_REQUIRED ACTION_: Reproduce the data exactly. Omit no record.

········

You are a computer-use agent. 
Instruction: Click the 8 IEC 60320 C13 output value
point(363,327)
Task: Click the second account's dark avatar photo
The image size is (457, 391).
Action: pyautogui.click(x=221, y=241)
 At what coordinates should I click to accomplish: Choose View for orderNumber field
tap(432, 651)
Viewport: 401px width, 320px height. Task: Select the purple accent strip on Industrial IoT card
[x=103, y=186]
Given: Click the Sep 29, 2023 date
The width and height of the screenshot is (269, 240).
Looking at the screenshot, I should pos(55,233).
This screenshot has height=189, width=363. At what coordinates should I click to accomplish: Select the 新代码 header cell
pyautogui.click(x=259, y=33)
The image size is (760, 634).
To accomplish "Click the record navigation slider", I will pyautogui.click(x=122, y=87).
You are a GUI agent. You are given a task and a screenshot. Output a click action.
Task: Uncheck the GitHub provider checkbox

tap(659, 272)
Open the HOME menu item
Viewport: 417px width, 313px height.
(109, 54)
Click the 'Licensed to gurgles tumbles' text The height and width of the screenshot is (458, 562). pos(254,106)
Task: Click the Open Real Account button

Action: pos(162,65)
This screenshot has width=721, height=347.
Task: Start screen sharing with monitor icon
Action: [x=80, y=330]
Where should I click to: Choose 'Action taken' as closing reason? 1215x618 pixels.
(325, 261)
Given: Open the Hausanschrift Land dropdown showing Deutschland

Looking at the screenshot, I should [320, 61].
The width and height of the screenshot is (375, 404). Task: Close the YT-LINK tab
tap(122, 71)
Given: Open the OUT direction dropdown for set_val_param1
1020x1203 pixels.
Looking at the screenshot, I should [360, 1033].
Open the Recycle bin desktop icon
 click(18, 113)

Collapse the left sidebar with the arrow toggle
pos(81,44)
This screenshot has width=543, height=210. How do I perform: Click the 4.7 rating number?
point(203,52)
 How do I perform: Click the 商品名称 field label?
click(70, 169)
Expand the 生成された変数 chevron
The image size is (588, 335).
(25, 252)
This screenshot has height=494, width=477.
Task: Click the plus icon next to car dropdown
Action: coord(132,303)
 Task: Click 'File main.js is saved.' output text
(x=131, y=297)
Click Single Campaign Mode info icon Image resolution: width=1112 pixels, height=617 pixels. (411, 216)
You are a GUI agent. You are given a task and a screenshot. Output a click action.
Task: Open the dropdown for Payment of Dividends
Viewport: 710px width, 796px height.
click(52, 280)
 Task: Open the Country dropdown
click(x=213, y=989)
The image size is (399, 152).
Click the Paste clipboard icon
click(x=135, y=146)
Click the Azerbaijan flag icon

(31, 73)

········

_RESPONSE FOR THIS EXERCISE_:
You are a computer-use agent. 
Instruction: Click the 8 IEC 60320 C13 output value
point(363,327)
Task: Click the second account's dark avatar photo
The image size is (457, 391).
Action: pyautogui.click(x=221, y=241)
 At what coordinates should I click to accomplish: Choose View for orderNumber field
tap(432, 651)
Viewport: 401px width, 320px height. Task: Select the purple accent strip on Industrial IoT card
[x=103, y=186]
Given: Click the Sep 29, 2023 date
The width and height of the screenshot is (269, 240).
Looking at the screenshot, I should pos(55,233).
This screenshot has height=189, width=363. At what coordinates should I click to accomplish: Select the 新代码 header cell
pyautogui.click(x=259, y=33)
The image size is (760, 634).
To accomplish "Click the record navigation slider", I will pyautogui.click(x=122, y=87).
You are a GUI agent. You are given a task and a screenshot. Output a click action.
Task: Uncheck the GitHub provider checkbox

tap(659, 272)
Open the HOME menu item
Viewport: 417px width, 313px height.
(109, 54)
Click the 'Licensed to gurgles tumbles' text The height and width of the screenshot is (458, 562). pos(254,106)
Task: Click the Open Real Account button

Action: pos(162,65)
This screenshot has width=721, height=347.
Task: Start screen sharing with monitor icon
Action: [x=80, y=330]
Where should I click to: Choose 'Action taken' as closing reason? 1215x618 pixels.
(325, 261)
Given: Open the Hausanschrift Land dropdown showing Deutschland

Looking at the screenshot, I should [320, 61].
The width and height of the screenshot is (375, 404). Task: Close the YT-LINK tab
tap(122, 71)
Given: Open the OUT direction dropdown for set_val_param1
1020x1203 pixels.
Looking at the screenshot, I should [360, 1033].
Open the Recycle bin desktop icon
 click(18, 113)

Collapse the left sidebar with the arrow toggle
pos(81,44)
This screenshot has width=543, height=210. How do I perform: Click the 4.7 rating number?
point(203,52)
 How do I perform: Click the 商品名称 field label?
click(70, 169)
Expand the 生成された変数 chevron
The image size is (588, 335).
(25, 252)
This screenshot has height=494, width=477.
Task: Click the plus icon next to car dropdown
Action: coord(132,303)
 Task: Click 'File main.js is saved.' output text
(x=131, y=297)
Click Single Campaign Mode info icon Image resolution: width=1112 pixels, height=617 pixels. (411, 216)
You are a GUI agent. You are given a task and a screenshot. Output a click action.
Task: Open the dropdown for Payment of Dividends
Viewport: 710px width, 796px height.
click(52, 280)
 Task: Open the Country dropdown
click(x=213, y=989)
The image size is (399, 152).
Click the Paste clipboard icon
click(x=135, y=146)
Click the Azerbaijan flag icon

(31, 73)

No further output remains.